Kathleen A Sullivan, “Self-Disclosure, Separation, and Students: Intimacy in the Clinical Relationship”

This article describes the author’s discomfort in sharing personal details about her life with clinic students. The author describes how relationships between supervisors and clinical students can be intimate and the extent to which intimacy is generally a feature of clinical teaching relationships. This relationship is one of the greatest challenges in clinical legal education. This article suggests that clinical teaching is a more intimate form of teaching, and thus, disclosure plays an important role in making the clinical relationship more intimate. The potential for intimacy within the clinic setting is positive; however, it can present difficult dilemmas in relation to power and control. The issues of intimacy and distances in clinical legal education are analogous to the themes of connection and separation in feminist scholarship.

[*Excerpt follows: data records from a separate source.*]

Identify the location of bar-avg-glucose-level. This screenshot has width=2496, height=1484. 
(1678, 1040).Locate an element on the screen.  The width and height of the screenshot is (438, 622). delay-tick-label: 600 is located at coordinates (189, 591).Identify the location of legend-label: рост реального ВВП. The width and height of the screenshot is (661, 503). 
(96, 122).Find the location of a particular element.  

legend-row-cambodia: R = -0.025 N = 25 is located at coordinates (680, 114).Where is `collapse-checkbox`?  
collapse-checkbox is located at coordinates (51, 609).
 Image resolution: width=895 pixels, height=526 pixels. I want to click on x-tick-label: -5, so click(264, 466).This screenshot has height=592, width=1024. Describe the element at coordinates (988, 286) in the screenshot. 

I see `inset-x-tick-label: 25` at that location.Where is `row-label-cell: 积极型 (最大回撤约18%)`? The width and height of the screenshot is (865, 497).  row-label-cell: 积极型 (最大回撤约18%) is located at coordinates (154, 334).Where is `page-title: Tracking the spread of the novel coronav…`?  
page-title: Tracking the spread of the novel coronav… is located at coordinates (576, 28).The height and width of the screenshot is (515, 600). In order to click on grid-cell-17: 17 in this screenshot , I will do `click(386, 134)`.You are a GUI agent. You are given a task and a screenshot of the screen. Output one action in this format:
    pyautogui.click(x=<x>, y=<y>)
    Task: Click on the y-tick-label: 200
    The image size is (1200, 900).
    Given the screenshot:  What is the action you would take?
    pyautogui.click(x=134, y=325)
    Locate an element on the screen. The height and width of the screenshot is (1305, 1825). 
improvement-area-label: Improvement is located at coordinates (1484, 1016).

Intimacy is characterized by four features: proximity, mutuality, trust, and self-disclosure. Proximity involves physical closeness, a benefit to both the supervisor and the student. Mutuality requires an element of reciprocity in clinician’s relationships with their students. To the degree that a relationship is mutual, it is a more equal relationship. Trust is the dependence on the goodwill of another. Trust is integral to the supervisory relationship as it requires supervisors to trust the student sufficiently to allow them to lawyer in her name, all the while respecting student autonomy. Lastly, self-disclosure is integral to developing intimacy because it requires revealing personal information about oneself to another. Often, students who can either separate or connect very well have trouble doing both well. These issues might be related to gender. Frequently, white, middle-class male students, have difficulties empathizing with their clients who are often poor, female, or people of colour. Occasionally, this same individual is effective in courtroom settings.  Similarly, there are often female students who are empathetic and effective with clients but are flustered in the courtroom. Strengthening the weakened aspects of students is often difficult for supervisors. However, the more supervisors integrate intimacy into their relationships with students, the more disclosure will manifest, and subsequently, students will have more opportunities to develop the skills within themselves.

Kathleen A Sullivan, “Self-Disclosure, Separation, and Students: Intimacy in the Clinical Relationship” (1993) 27:1 Ind L Rev 115.